If necessary, you can access the source repository and build the latest
available version, including the bugfix, yourself. More information 
about accessing the source trees is available at
    http://www.mysql.com/doc/en/Installing_source_tree.html

Additional info:

Guilhem,
according to the fcntl() documentation, the lock should be released when the file is closed, so I didn't want to add fcntl() calls for unlocking. I've now pushed the fix to the 4.1 tree. I don't think it will make it to 5.0.4.
[7 Apr 2005 12:51] Guilhem Bichot
Hello Marko,
yes you are right, if it closes then it unlocks. Still I would like to be sure MySQL/InnoDB does nothing wrong before considering it's a bug in Linux. Please, in which line is "ibdata1" closed? Thanks!
[7 Apr 2005 12:59] Marko Mäkelä
Guilhem,
It's the fil_close_all_files() call in log0log.c, logs_empty_and_mark_files_at_shutdown(). The files will be left open in innobase_very_fast_shutdown. When debugging this, I added debug printout to os_file_open() and os_file_close().
[7 Apr 2005 20:32] Guilhem Bichot
Right, I verified with a test program that as soon as InnoDB closes ibdata1 (in the function you showed), the test program could fcntl the file. I will get info on what type of partition is the one used on the failing machine (does not look like NFS, though, from what 'mount' says). Thanks for the bugfix!

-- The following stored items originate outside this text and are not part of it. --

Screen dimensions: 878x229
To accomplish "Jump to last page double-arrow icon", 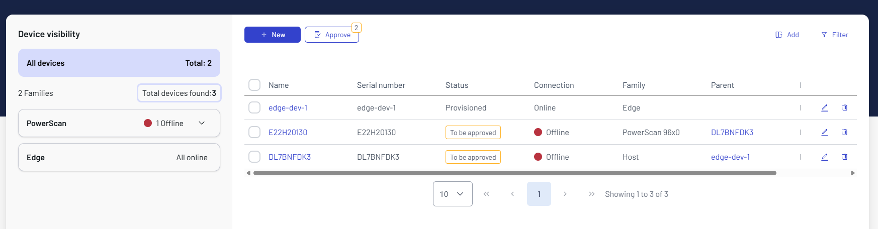I will point(591,194).
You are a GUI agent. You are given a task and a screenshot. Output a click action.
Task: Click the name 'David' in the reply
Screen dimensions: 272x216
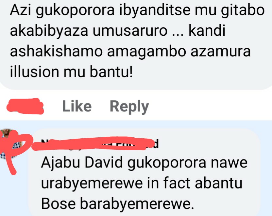tap(104, 162)
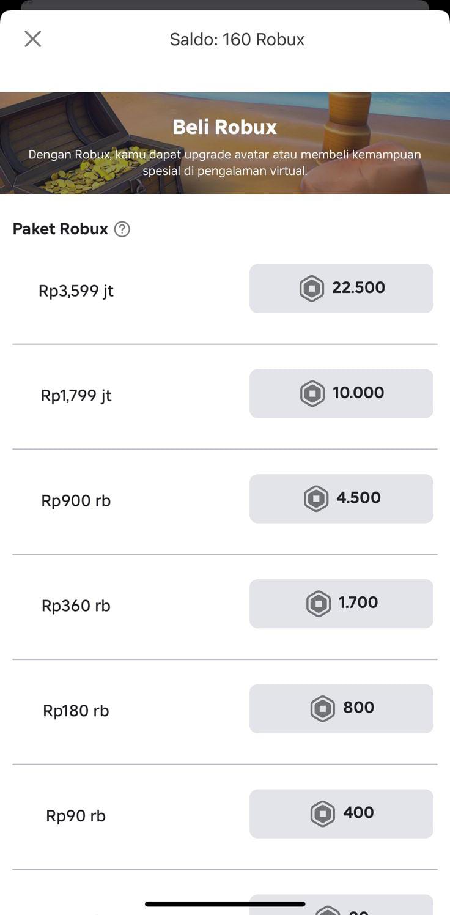Open the Paket Robux help question mark

[122, 229]
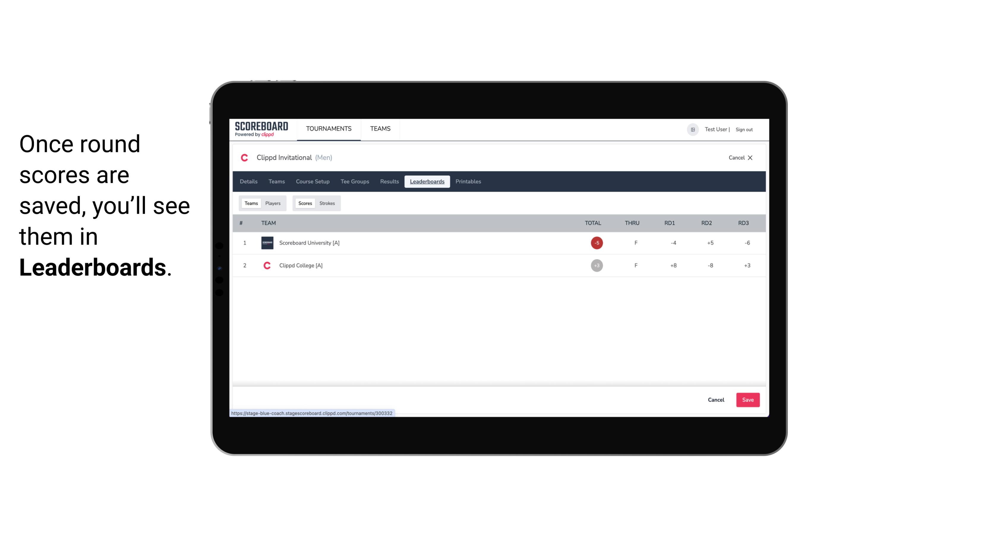The width and height of the screenshot is (997, 536).
Task: Click the Clippd Invitational tournament icon
Action: click(246, 157)
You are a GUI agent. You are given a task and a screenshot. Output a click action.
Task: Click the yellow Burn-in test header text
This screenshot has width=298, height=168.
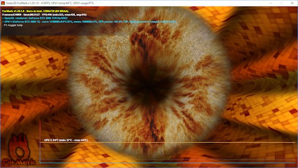pyautogui.click(x=35, y=11)
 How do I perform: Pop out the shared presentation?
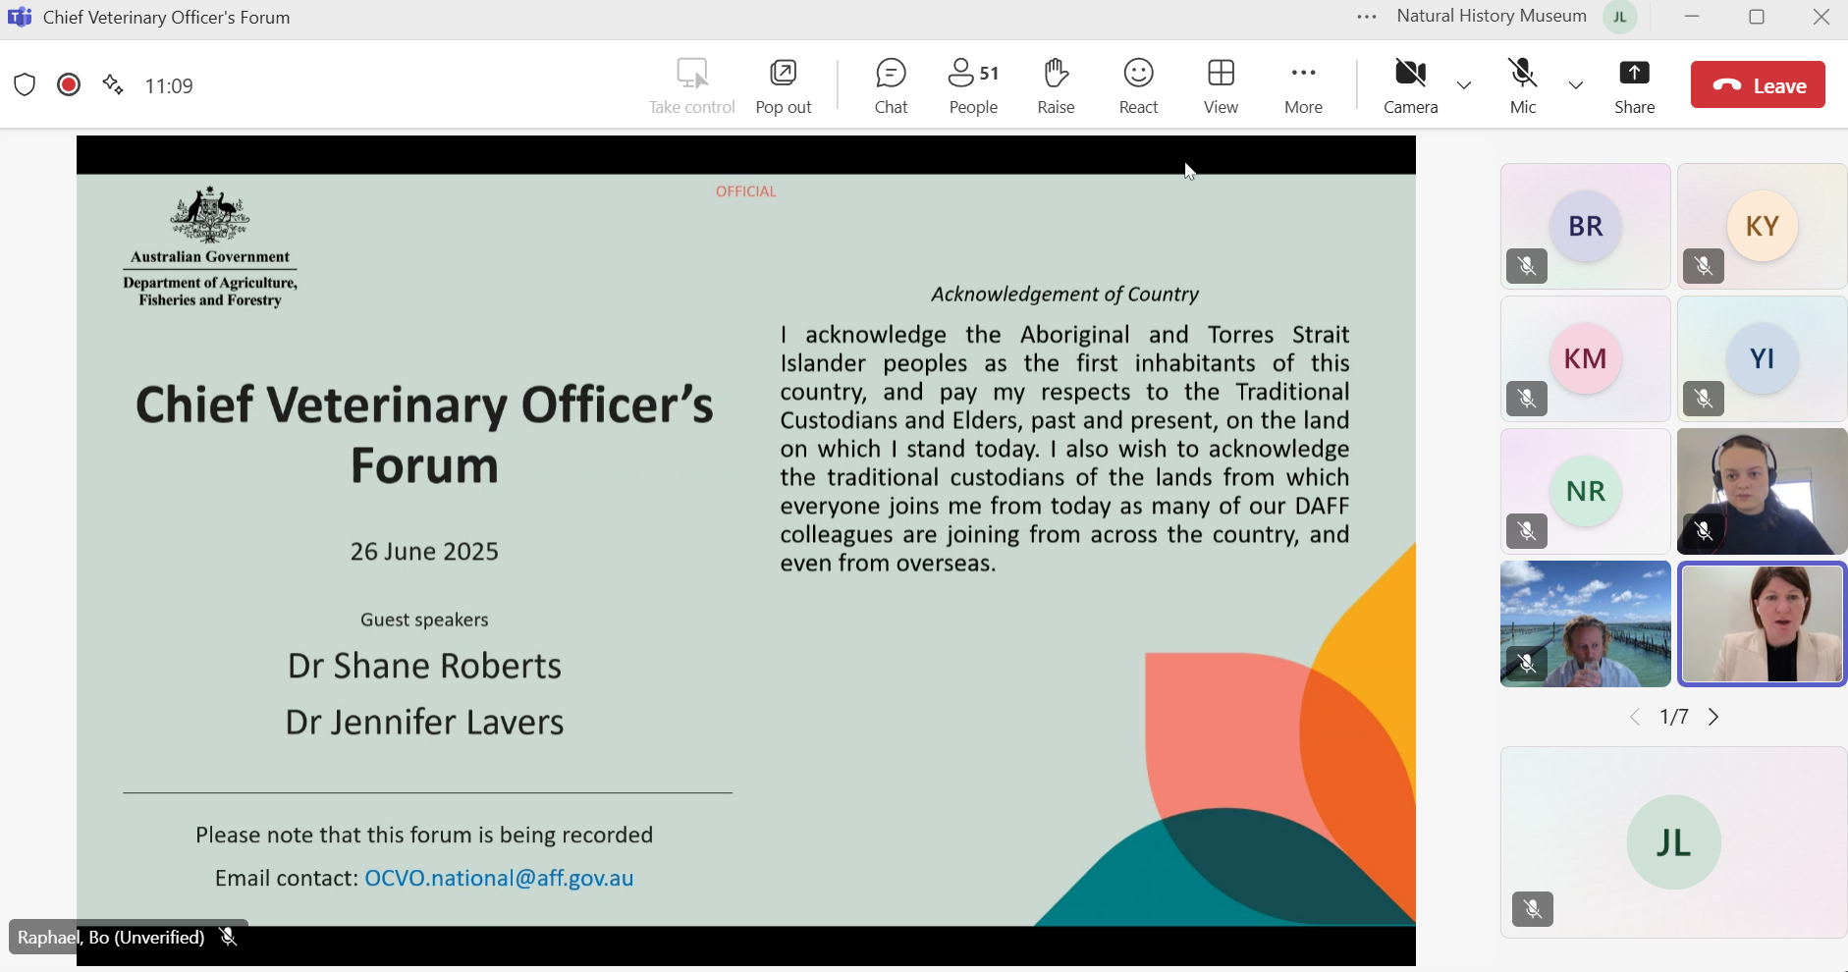pyautogui.click(x=784, y=86)
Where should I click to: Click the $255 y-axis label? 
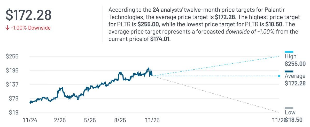(x=12, y=56)
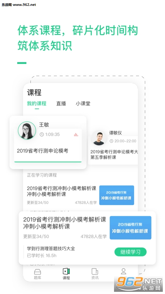Switch to the 我的课程 tab
The height and width of the screenshot is (294, 165).
click(37, 104)
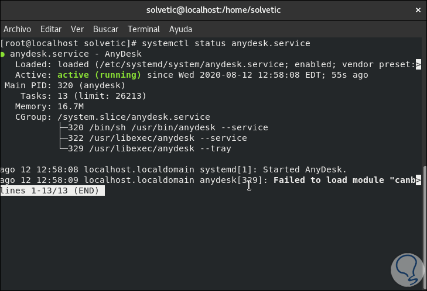Click the truncation arrow after "canb"
Viewport: 427px width, 291px height.
418,180

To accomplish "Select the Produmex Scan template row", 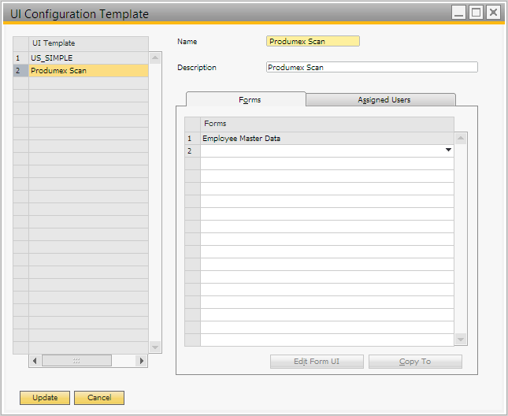I will coord(87,71).
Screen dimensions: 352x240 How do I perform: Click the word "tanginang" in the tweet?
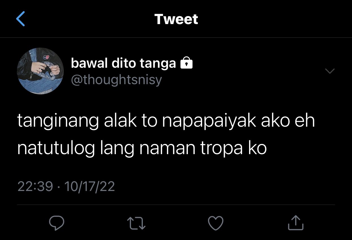pyautogui.click(x=58, y=122)
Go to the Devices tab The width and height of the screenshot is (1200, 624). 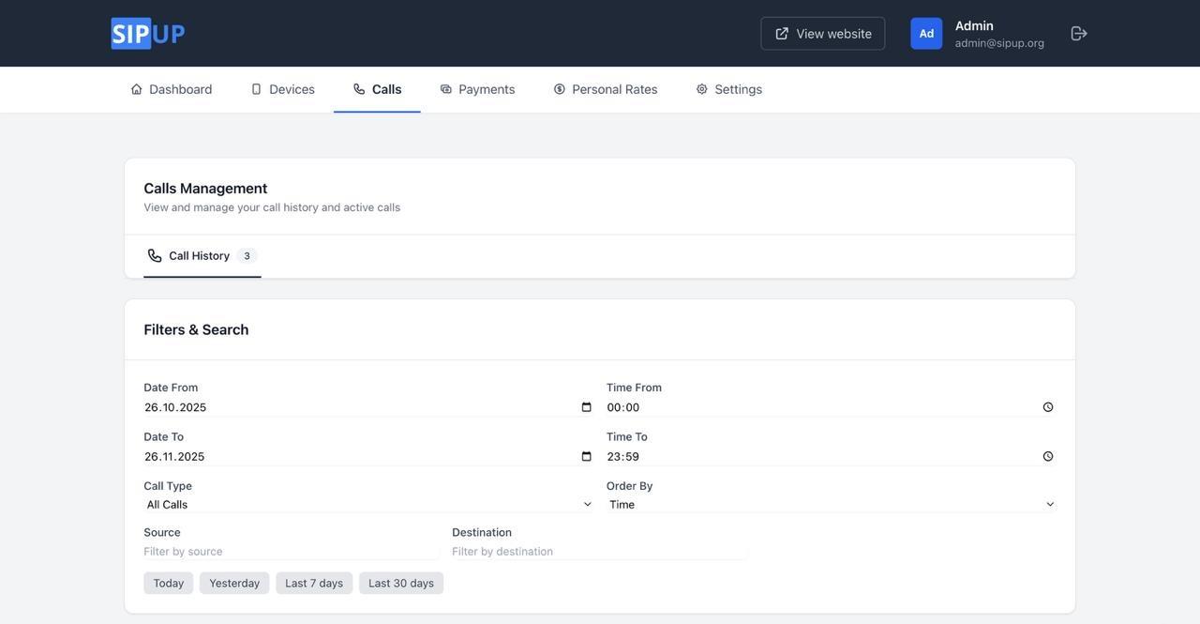[282, 89]
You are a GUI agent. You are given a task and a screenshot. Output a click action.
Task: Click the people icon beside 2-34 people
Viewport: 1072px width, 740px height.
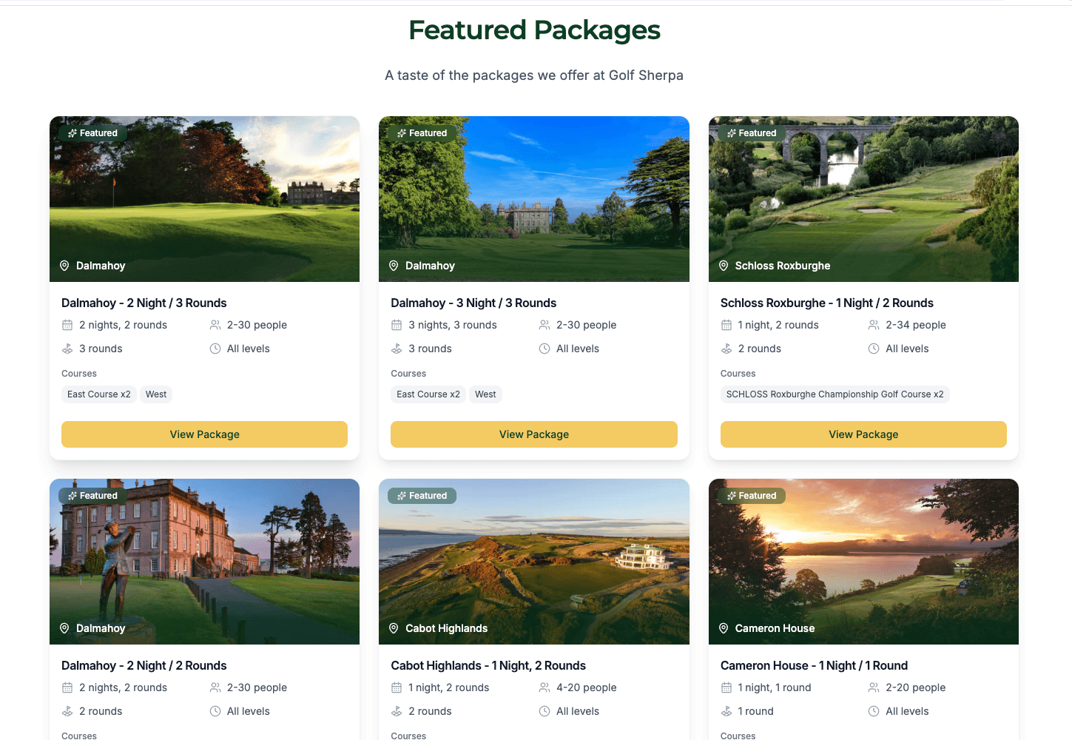point(874,325)
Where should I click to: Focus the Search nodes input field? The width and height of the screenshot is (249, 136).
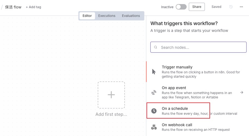(202, 47)
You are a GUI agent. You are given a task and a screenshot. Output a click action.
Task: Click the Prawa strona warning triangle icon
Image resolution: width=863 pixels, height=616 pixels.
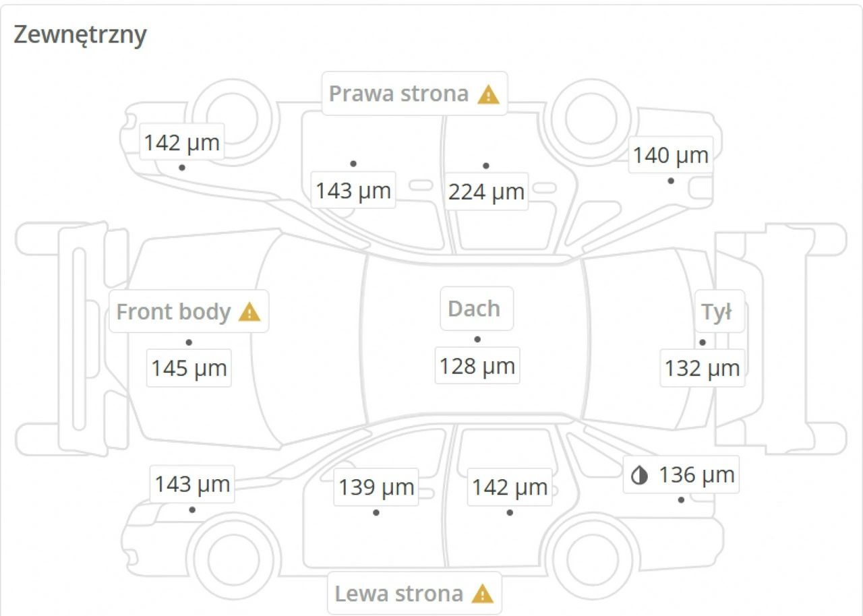(x=488, y=94)
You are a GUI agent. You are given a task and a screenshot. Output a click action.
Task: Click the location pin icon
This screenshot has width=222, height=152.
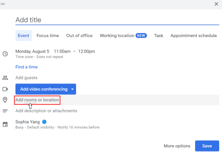tap(5, 100)
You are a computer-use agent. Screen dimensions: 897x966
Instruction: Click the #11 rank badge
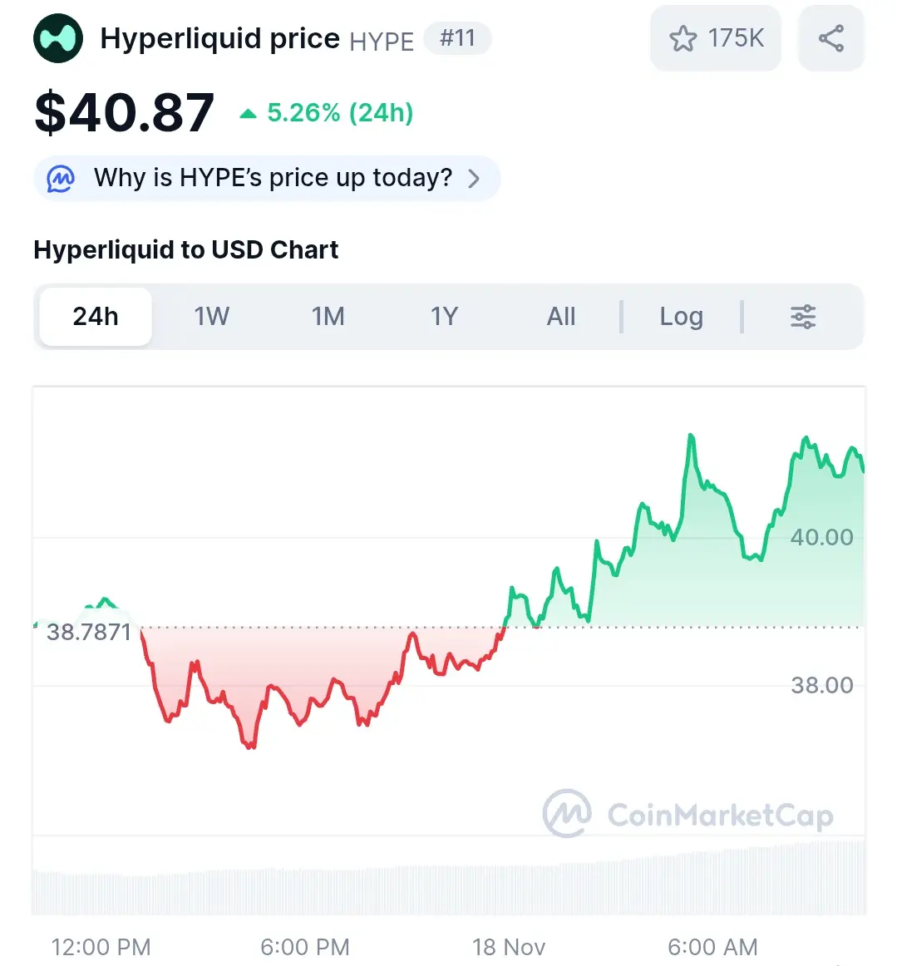[x=457, y=38]
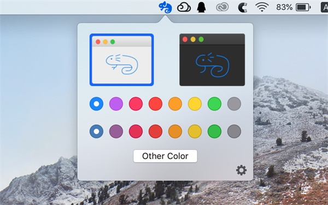Open the settings gear in the popover
This screenshot has height=205, width=328.
coord(241,170)
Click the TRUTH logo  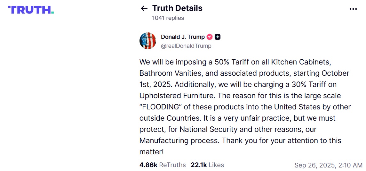[x=31, y=10]
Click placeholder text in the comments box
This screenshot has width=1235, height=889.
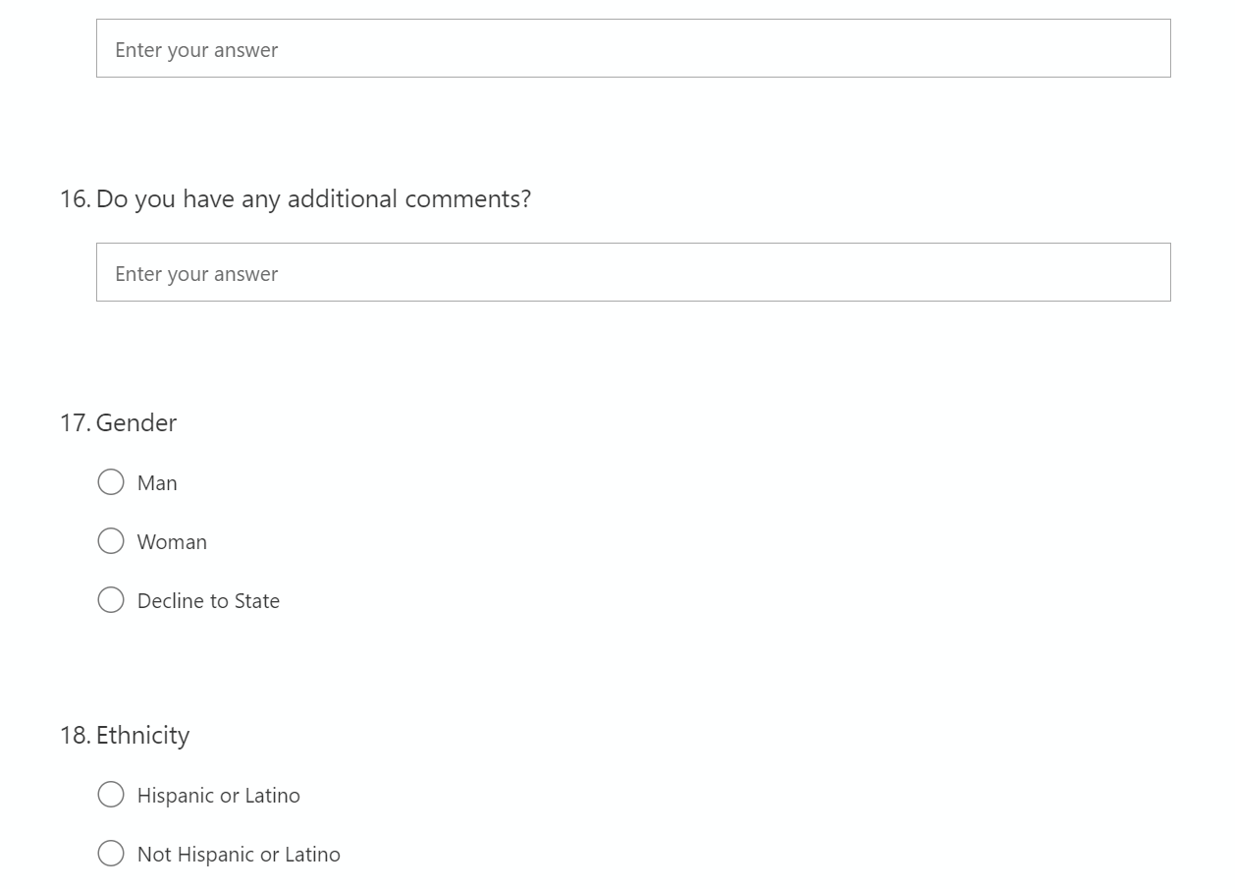(196, 274)
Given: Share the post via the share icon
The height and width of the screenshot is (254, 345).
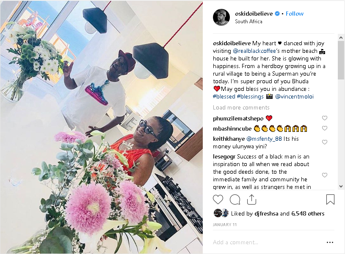Looking at the screenshot, I should pos(251,199).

[8 Apr 2005 12:42] Guilhem Bichot
Confirmation: the partition where the problem happens some nights, is a local RAID array, not NFS.
[8 Apr 2005 14:00] Marko Mäkelä
Guilhem,
I think I may have got the error once when I was testing the fix on hundin. It appears to be a PCI-based SCSI RAID array (73 GB), a single reiserfs partition.